The Alfers settled that debt in early November 2004 by introducing Cram to Lindsay Morehouse. The connection was instant.

Meet. Morehouse knew the minute she saw Cram walk into the Alfers’ home that she’d marry him. “I just knew,” she explains. “It was one of those moments. I had never felt or thought that could happen. I don’t know. My brain kind of just said a lot of things at once like, ‘Wow! He’s great. He’s the one,’ and it just proved itself that night.”

Cram was more cautious, especially after being stood up for three of five Internet dates. But he felt an unrelenting urge to talk with her all night. And, that’s what he did in the car, at dinner, throughout a concert at Herman’s Hideaway. “For all the activity going on around us, it was just us on two bar stools, in our own little world,” says Cram.

Match. Their first kiss came later that night. The romance became exclusive immediately because both preferred dating one person at a time.

Morehouse turned out to be everything Cram wanted. His grandmother and an aunt soon agreed, even noting the similarities between Morehouse and Cram’s mother. “I was like, ‘Yup, she’s the one,”‘ he says.

While Morehouse didn’t have a definitive list in her mind about her future mate, she wanted a really nice person who would pay genuine attention to her. “Like listen to me when I was talking. He was just riveted by everything I had to say,” she says with a giggle. “I’m fascinating.”

Cram says his listening skills are a plus. “It’s easy when I’m one of those guys who likes football, but doesn’t have to watch it all the time,” he says. “That seems to work with the ladies.”

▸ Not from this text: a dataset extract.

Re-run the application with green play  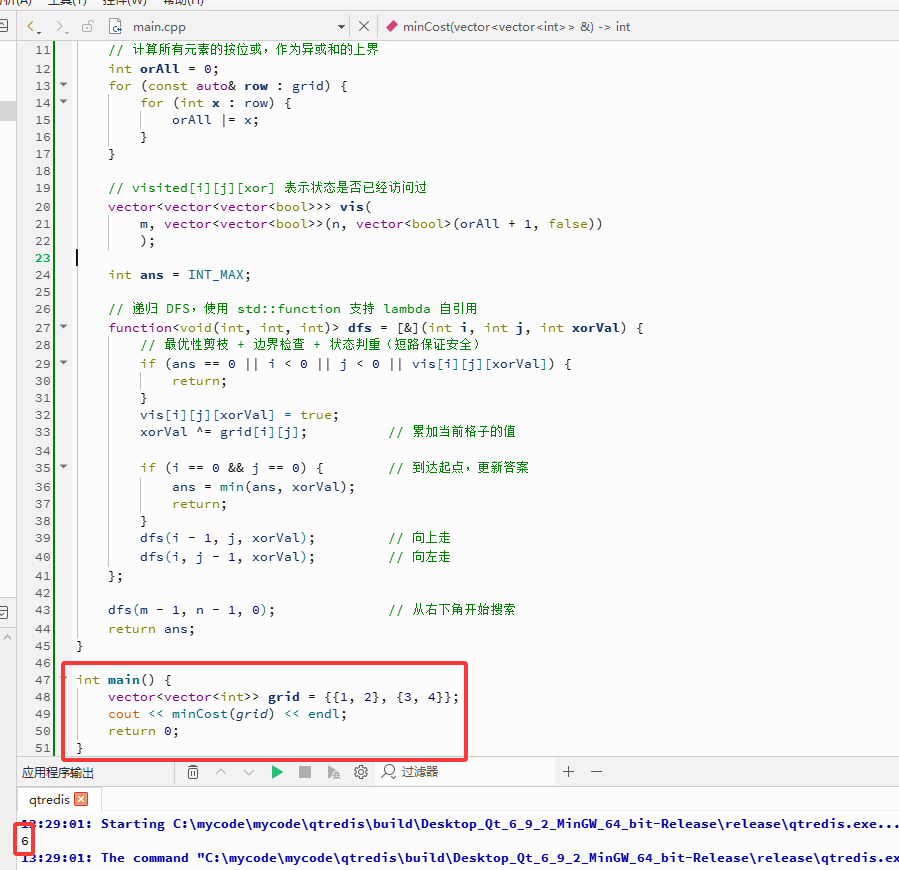pyautogui.click(x=277, y=772)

Marry. On the first day of summer 2005, Cram proposed to Morehouse at Cheesman Park. Other park visitors saw no indication of the big moment because rather than screams of joy, Morehouse wept silently.

Morehouse also cried from the moment she walked into her intimate wedding at the Hotel Monaco and well into post-nuptial picture taking in the wine cellar nearby. Cram, who teaches empathy to middle-school students, didn’t fuss. He simply handed her a handkerchief following the exchange of vows and hugged her tightly. During the ceremony, the Rev. Michael Woods told them: “In this quiet hour, you now appear to solemnize in marriage publicly the covenant you have already made in your hearts.”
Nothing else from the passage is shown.